The Kansas Dept. of Commerce in October said it wants to offer healthcare IT firm and Kansas City mainstay Cerner Corp. $85 million in tax and other incentives for a new office complex, and toss in another $144.5 million from state sales tax revenue to pay for bonds used to build a new soccer stadium next door. If the Unified Government of Wyandotte County accepts the proposal, Cerner says it will create 4,500 new jobs in Kansas at an average salary of $65,000. A youth soccer complex and hotel, with no incentives aid, also would be built as part of the $414-million project.
Deal or no deal? Kansas Commerce Secretary David Kerr admitted that excitement over such a job creation promise has to be tempered with caution these days, when tax revenues in Kansas and every other state have taken anything from a dip to a nosedive.
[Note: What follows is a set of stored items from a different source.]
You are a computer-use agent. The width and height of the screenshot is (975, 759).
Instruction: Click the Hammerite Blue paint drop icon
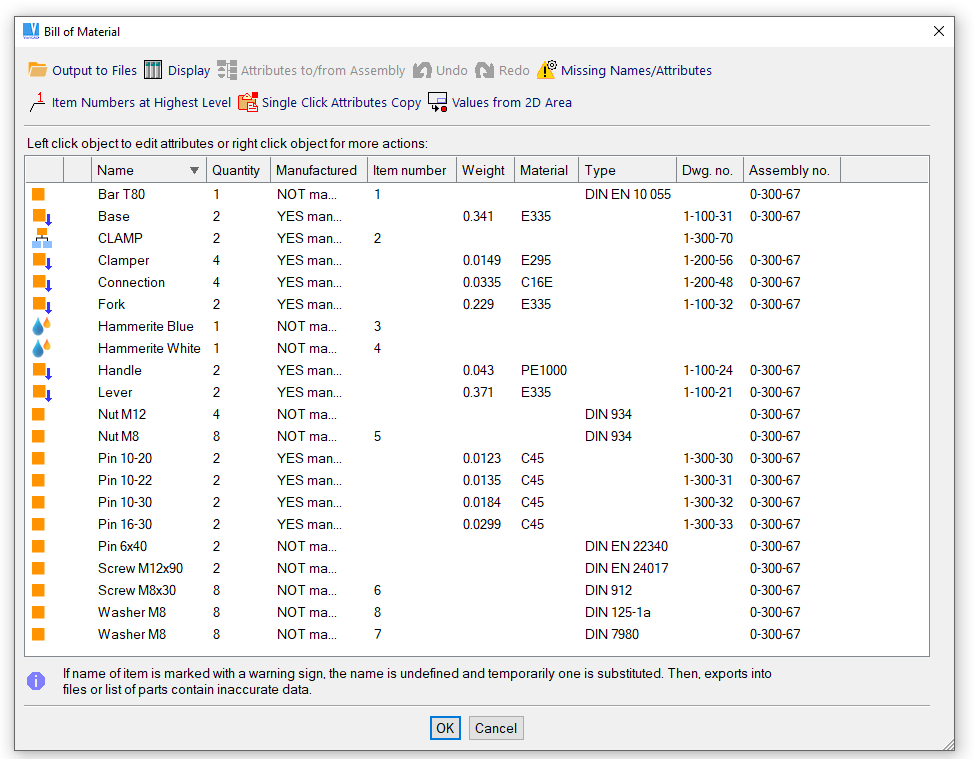click(x=41, y=326)
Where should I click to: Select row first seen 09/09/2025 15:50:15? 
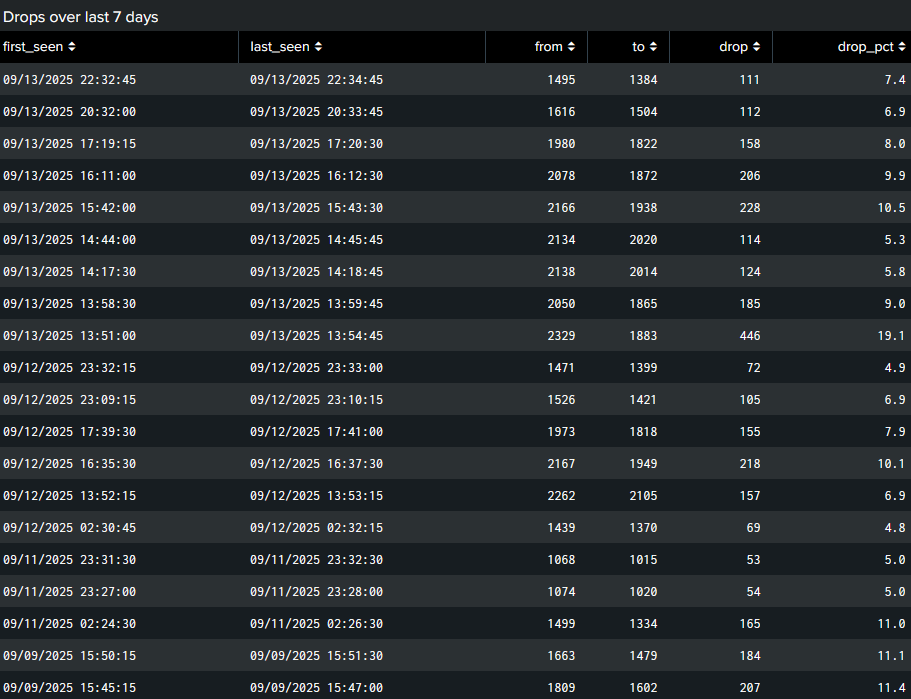coord(69,656)
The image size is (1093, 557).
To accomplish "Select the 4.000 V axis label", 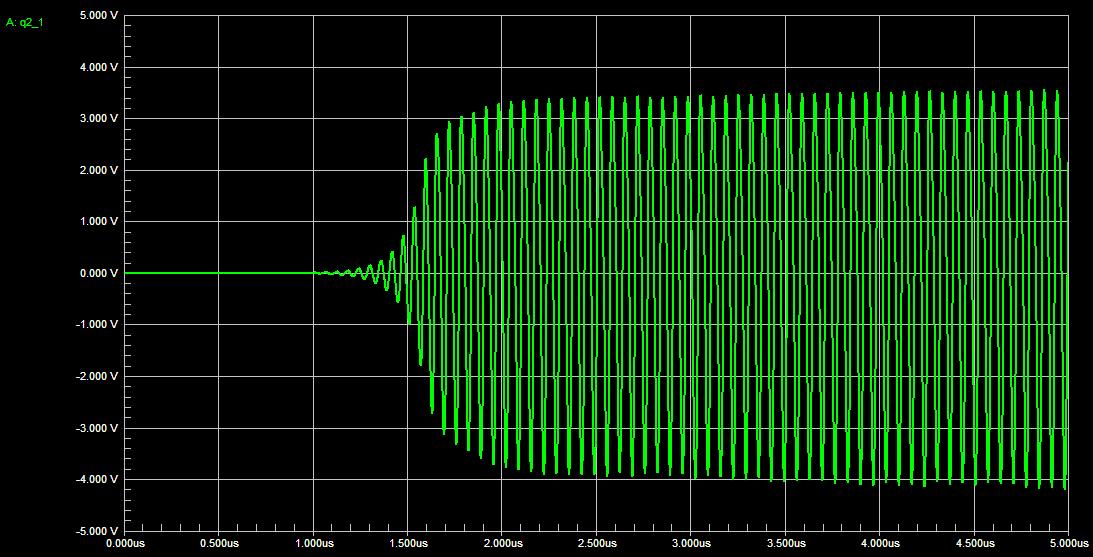I will [99, 67].

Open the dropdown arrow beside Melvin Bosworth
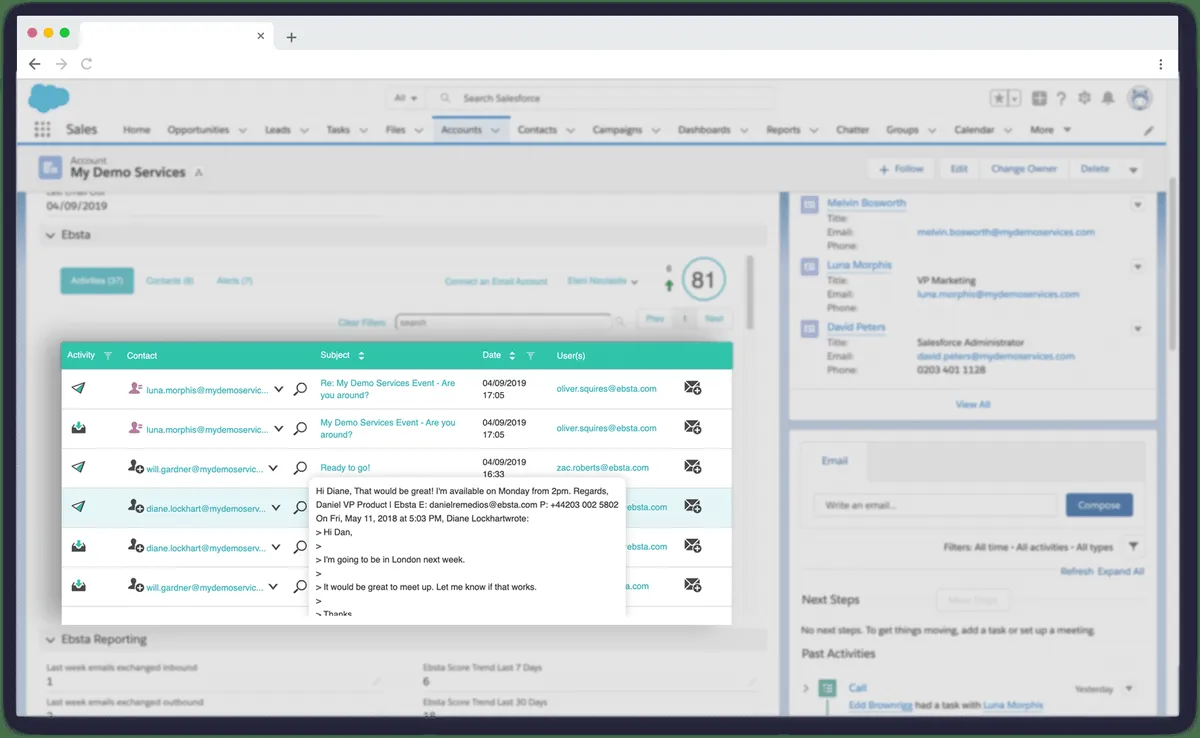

“The financial proposal we’re presenting is aggressive, yet responsible,” he concluded. (In late October, Kerr accepted a new job as director of the Missouri Dept. of Economic Development, starting Nov. 9. The new Kansas Secretary of Commerce is Bill Thornton. -Ed.)
Scrutiny of such deals has ratcheted up in intensity. Wisconsin Commerce officials, for instance, are fending off lawmakers’ calls for more transparency in their economic development programs, citing the competitive advantage of secrecy when it comes to strategic details. Though clawbacks are in place, the much-criticized incentives package for the Dell factory in North Carolina reared its head again this fall when Dell announced the closure of the still-young plant in Winston-Salem, with the loss of 905 jobs.
In Washington, D.C., there’s talk of a federal job creation tax credit, which was last attempted 30 years ago. But some feel the time is ripe for that ultimate incentive package: comprehensive tax reform. In California, the Commission on the 21st Century Economy in late September issued its recommendations for such reform, which include a significant reduction in personal income tax rates; elimination of the 5-percent state sales tax and 8.84-percent corporate tax; and the establishment of a new business net receipts tax not to exceed 4 percent. That last part already has been panned by the American Council of Engineering Companies’ California branch.
In September, the Tax Foundation released its 2010 State Business Tax Climate Index, ranking the states according to weighted scores given to their corporate income, individual income, sales, property and unemployment insurance taxes. Kentucky was the most improved — from 34th to 20th — in part because of improvements to its property tax scheme, but largely because other states fell. Idaho rose from 29th to 18th for much the same reason, though it saw some improvement to local sales tax structures.
Scott Hodge, president of the Foundation, said many legislatures are beginning to question the wisdom of incentives packages, as indigenous businesses grumble about paying higher taxes. “We think those kinds of incentives are to a state economy what steroids are to the human body,” he said, i.e. initially a boost, but with long-term consequences that are “quite harmful.”
Kail Padgitt, staff economist for the Tax Foundation, says the Index rewards tax systems that have stability, simplicity and transparency. “In keeping with that, credits and exemptions are seen as negative components of a tax system. If a state must entice businesses with credits and deductions it’s a symptom of a larger problem with the tax code.”